Karma Kandara Beach, Ungasan, Bali

Accessed by cable-car from the exclusive Karma Kandara resort (paid), or for free via the steps at the same resort for those who consider themselves extremely fit, this beach is also home to Sundays Beach Club, as well as Karma Resort’s own Karma Beach beach club. Surrounded by cliffs, this beautiful white sand beach leads down to clear, aqua-marine waters with gentle waves.

The easiest way to access this beach is to head south on the Bukit Peninsular on Jalan Uluwatu, and once you have passed Nirmala water park, look for the signs to Karma Kandara resort on your left (before the Dreamland exit).

Pasir Putih, Virgin Beach, Amlapura, Bali

This one is a hidden gem. On Bali’s south-east corner, past Candidasa and on the way to Amlapura and the delights of Amed beyond, Pasir Putih, translated as White Sands, has recently been renamed Virgin beach. Look out for the white sign on the left as Jalan Raya Bugbug turns into Jalan Raya Perasi. Once through the little village, continue on through stunning rice fields and ancient woodland until reaching the parking area at the top of the hill. Pasir Putih is a two hundred metre walk from the car park to the beach.

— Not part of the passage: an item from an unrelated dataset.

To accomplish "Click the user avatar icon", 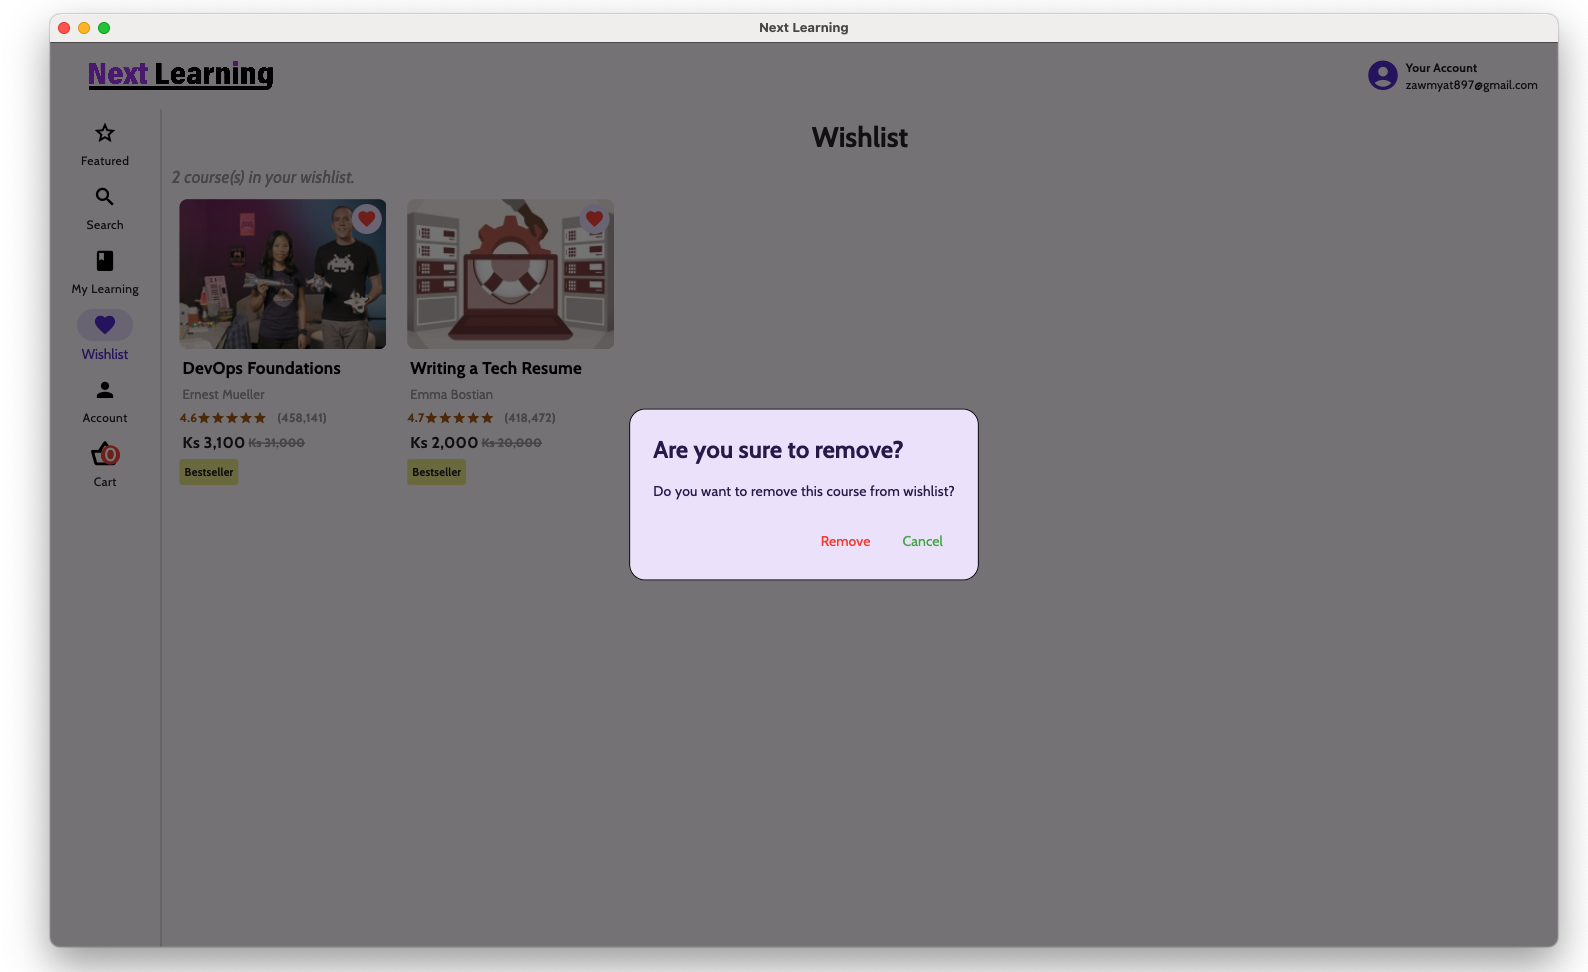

The beach itself consists of lovely white sand, is surrounded by cliffs, hills and greenery, giving it the feel of a Thai beach. There are a wealth of local warungs at the rear of the beach to tuck into some fresh seafood or a mie goreng. Though not a surfing beach, the waves here are particularly powerful and break very close to the beach, leading to some great fun getting in and out of the water (or watching others trying to do so).

Lipah Beach, Lipah, Amed

Bali’s beautiful and unspoilt Amed area has been a favourite for divers for many years. Although the area is commonly referred to as Amed, it actually comprises a number of villages and bays, with Amed being the first village reached when approached from Amlapura.

The next village along the coast is Jemeluk, itself a magnet for snorkellers with its crystal clear waters and amazing sea life. Around four kilometres further south is the lovely village of Lipah. Being on Bali’s east coast, there are no real waves to speak of, just calm warm waters and great snorkelling. Snorkelling equipment can be hired from vendors on the beach, along with sunbeds and even canoes and stand-up-paddle boards.